= The Northern Argus =

Australian newspaper

The Northern Argus, first published on 19 February 1869, is a newspaper printed in Clare, South Australia. It was later sold to Rural Press, previously owned by Fairfax Media, but now an Australian media company trading as Australian Community Media.

==History==
The Northern Argus newspaper (as distinct from the Southern Argus published in Strathalbyn) was founded by Alfred Clode and his brother-in-law Henry Hammond Tilbrook (c. 1848– 9 September 1937). The first issue was greeted with polite silence by other newspapers, most saying nothing more than it was "the same size as the Wallaroo Times". The Kapunda Herald observed that it had been produced under difficulties, and would refrain from criticism.

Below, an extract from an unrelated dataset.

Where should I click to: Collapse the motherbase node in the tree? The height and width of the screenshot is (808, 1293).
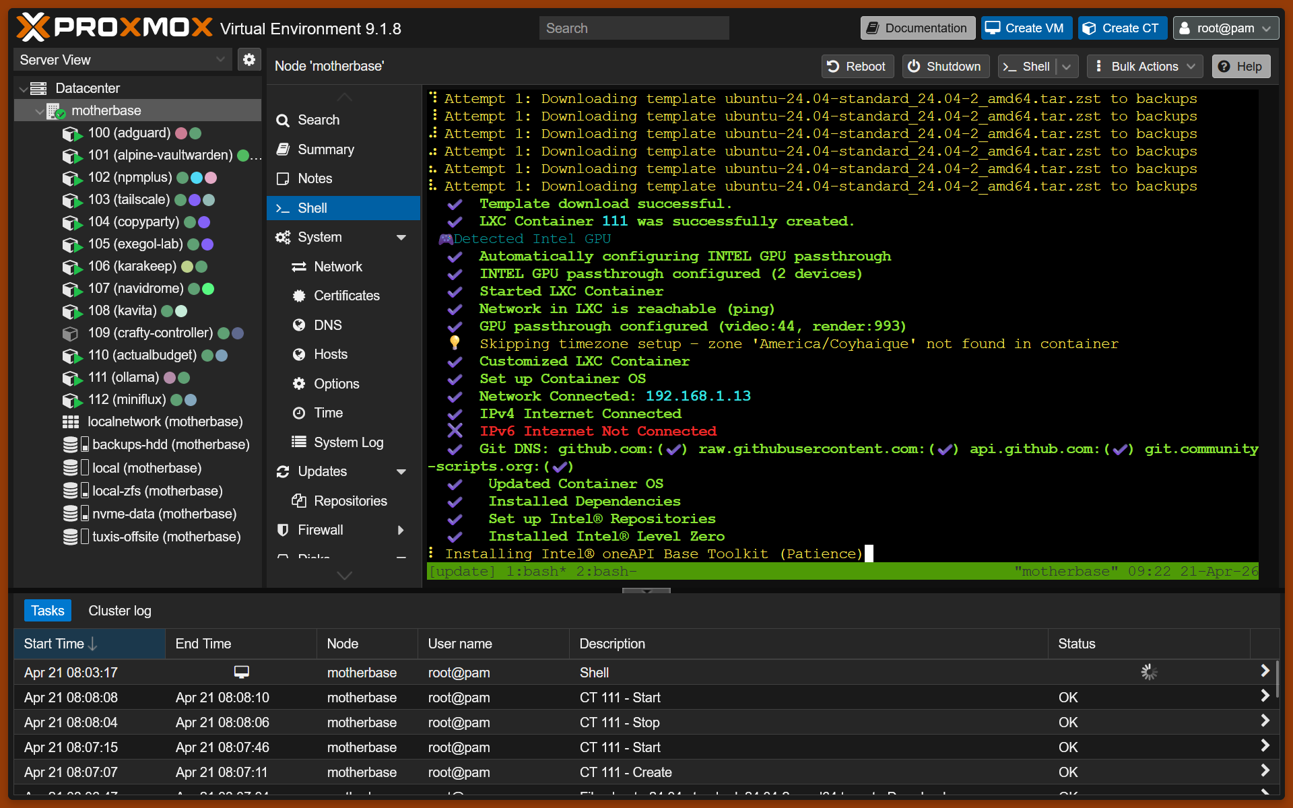39,111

In 1870 Henry's brother Alfred Tilbrook (c. 1847 – 10 July 1913) was taken on and Clode left the partnership to found an English-language newspaper in Japan. Robert Kelly succeeded Clode as editor, to be followed by Robert's father William Kelly (6 February 1827 – 30 January 1913) when Robert left to become a minister of religion. William Kelly served as editor for 13 years (and was a longtime mayor of Clare), followed by Alfred Tilbrook. Henry retired in 1889; the partners then becoming his son Reginald Henry Tilbrook (16 December 1870 – 4 November 1944) and Alfred Tilbrook. Ownership and management of the business passed to Reginald's three sons: Eric Hammond Hanley Tilbrook (1895–1966), Maurice Henry Tilbrook (1897–1963), and Godfrey Vincent Tilbrook (1901–1975).

The Blyth Agriculturist (6 November 1908 - 25 June 1969) was begun as an offshoot of the Northern Argus newspaper and ran until 1969, covering news for Blyth and nearby regions.

==Distribution==
Like other Rural Press publications, the newspaper is also available online.

==Digitisation==
Issues from Vol.1 No.1 of 19 February 1869 to Vol.LXXXV No.5832 of 22 December 1954 have been OCR digitised from photographic copies by the National Library of Australia and may be retrieved using Trove.